Just imagine the environment at Chesapeake Energy Arena for a possible Warriors series, with Russell Westbrook facing his former co-star while Curry sits and all that shared history stews. Yet no matter the opponent, this much is clear: The Warriors’ misfortune means the air of invincibility that once surrounded them is gone – at least for now. And Durant, who missed six games recently with a rib injury but returned on Thursday, has no problem acknowledging the reality of their challenge.
“We know how good Houston is,” he began. “We know how good OKC is. We know how good Utah (is), because we play these guys, you know what I’m saying? That’s why we know the narratives, because we come in and we play Utah and we know they’ve gone 22-4 (now 22-5) since they beat us (on Jan. 30).
“It’s cool that people (looked) at us like we’re invincible, but we’re not, and you see it with the injuries that we have. We’re not superhuman. I think when we play basketball the right way, we’re damn good. But if we don’t come out there and focus, we can lose to anybody, and you’ve seen that.”
Case in point, Game 4 of the 2017 NBA Finals.
Of all the Warriors games that Durant makes a point to learn from, that one tops the list. He remembers how Cleveland ended Golden State’s perfect playoff run, downing them 137-116 at Quicken Loans Arena, leaving an indelible mark before they won it all in Game 5.
“I knew how hard it was to beat those guys,” Durant said. “You see when we weren’t focused, and we weren’t locked in for Game 4, we lost by 20 points – easy.
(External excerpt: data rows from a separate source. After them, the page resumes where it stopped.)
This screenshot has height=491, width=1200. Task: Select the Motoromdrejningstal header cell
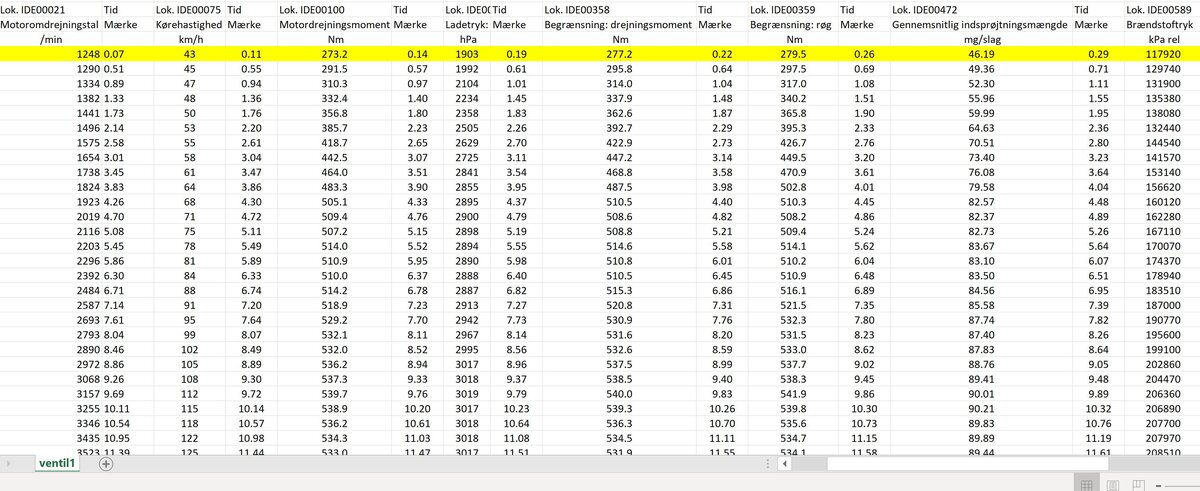click(50, 24)
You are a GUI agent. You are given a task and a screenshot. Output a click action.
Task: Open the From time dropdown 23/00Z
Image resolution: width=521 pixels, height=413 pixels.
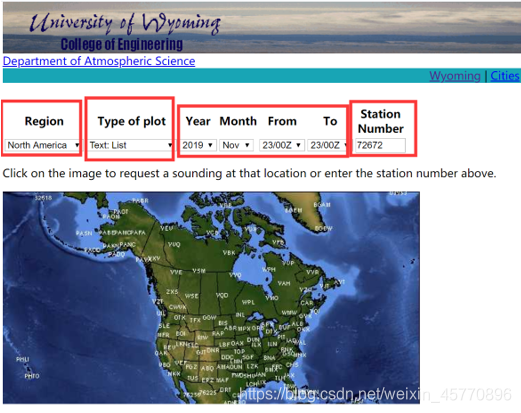coord(282,145)
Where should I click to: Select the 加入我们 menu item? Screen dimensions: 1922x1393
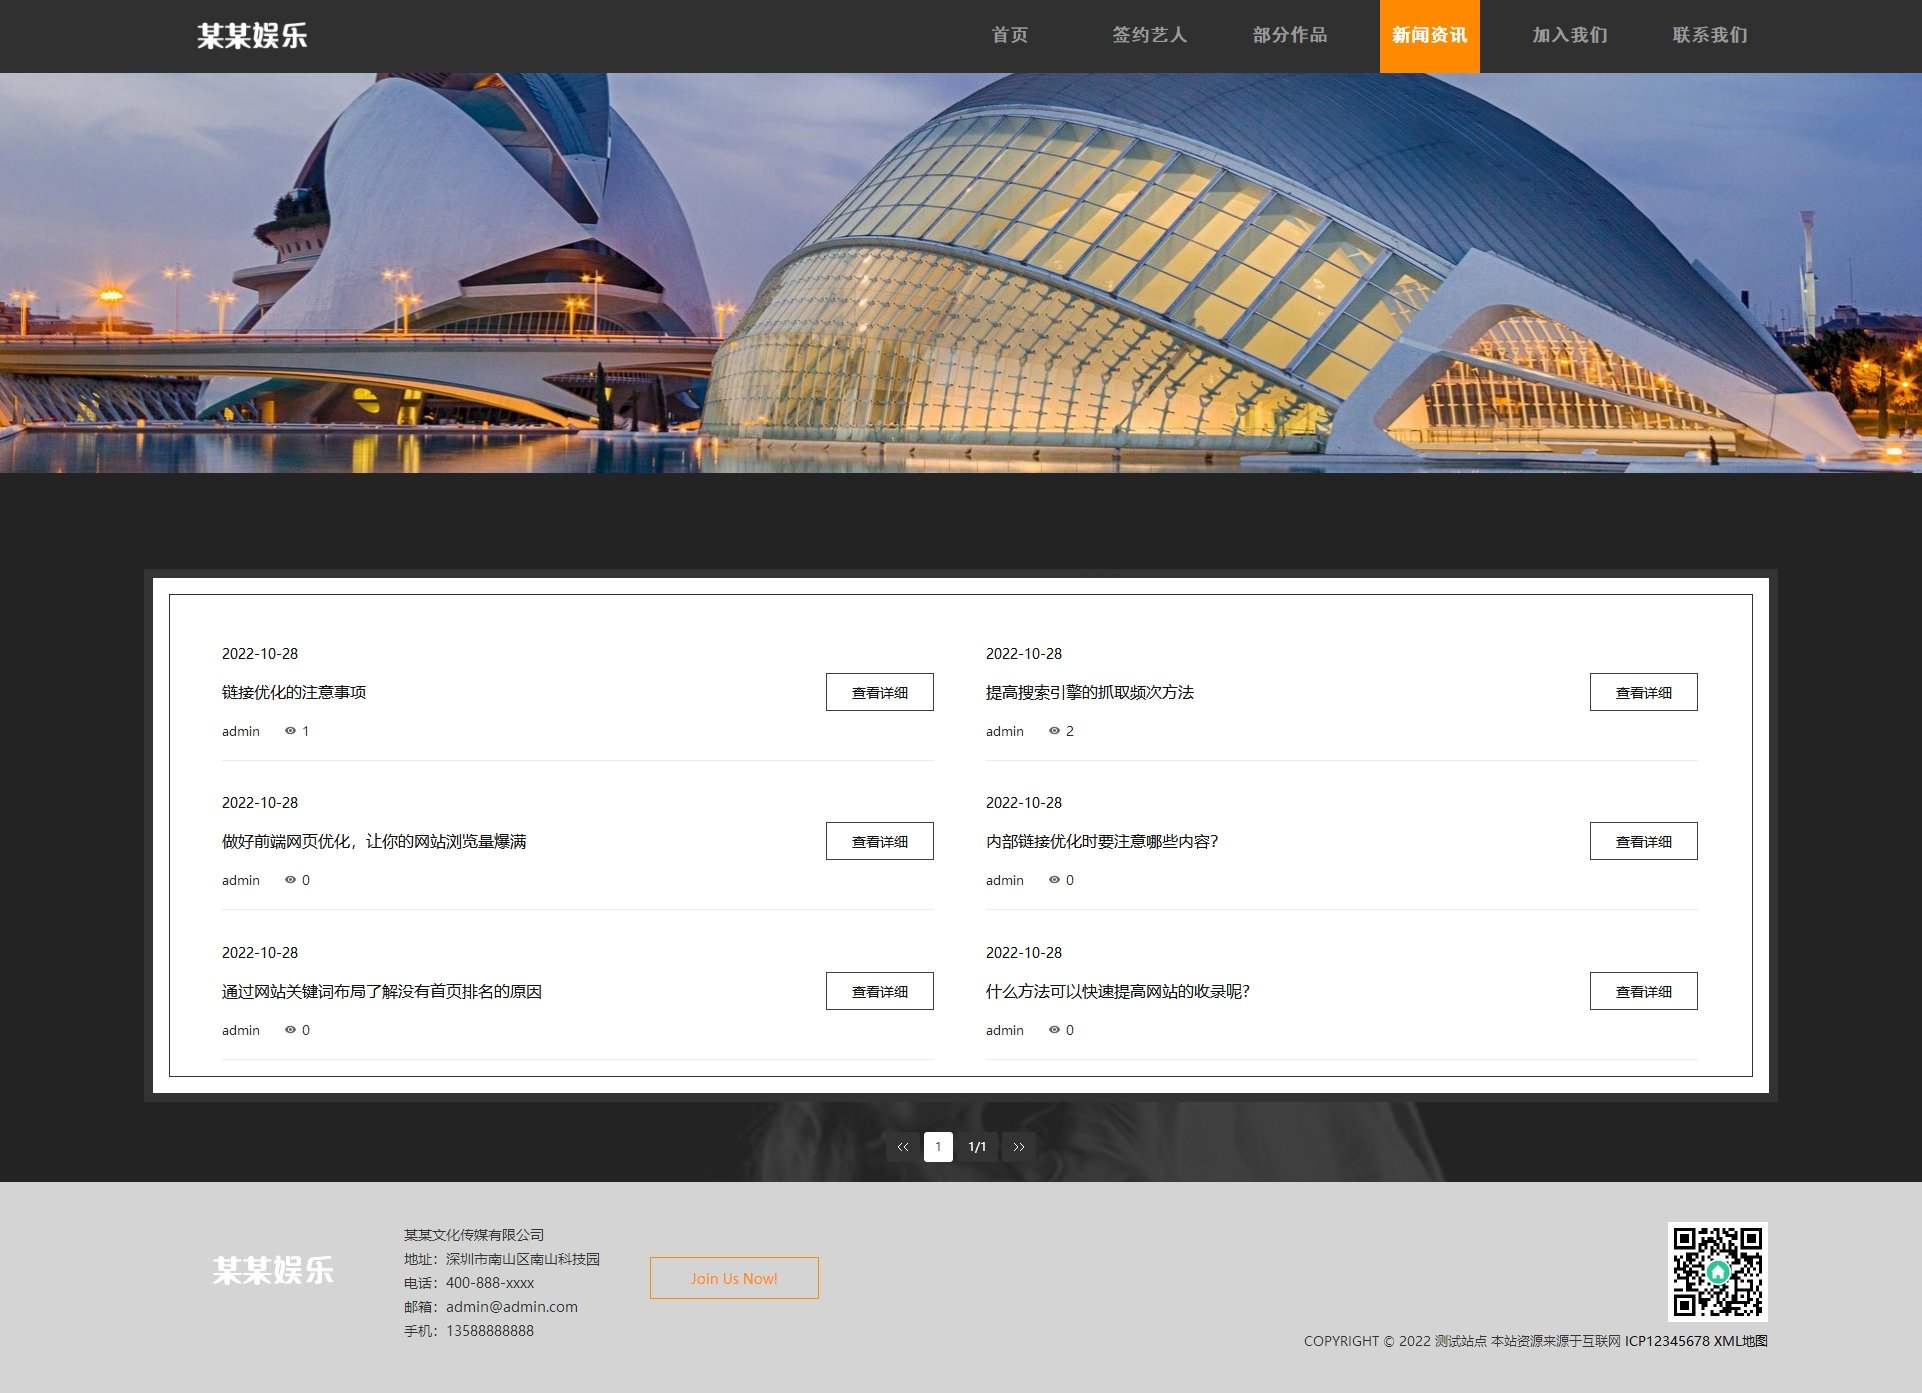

I watched the whole game over and over again.”
He recalls the specifics as if the game tape is playing right in front of him.
“We didn’t switch well on the guy coming out of the corner – boom, hit a three,” he said. “Let somebody go back door because we’re not even looking at our guy, and we’re not focused in – boom, layup. That stuff can happen. We didn’t get an offensive rebound, and the guy running down the lane gets an and-one. Now we’re down 10.
“Come down, shoot a bad shot. …That stuff compounds itself. We can’t just go out there and expect to be lazy and go on and win. Nah, no team in the history of the league has been able to do that. The best teams we’ve seen with a lot of talent – the Bostons, the Miamis, us, they’ve got a lot of talent but they were focused, locked in, on every possession. That’s what creates champions. It’s not just the talent. You’ve seen it with Cleveland a couple of years ago (when they came back from the 3-1 deficit to beat the Warriors before Durant signed). They were focused, and every possession they wanted to win so bad. That’s what creates champions.”
And health, of course. If this season has reminded them of anything, there’s that painful – and impossible to predict – truth.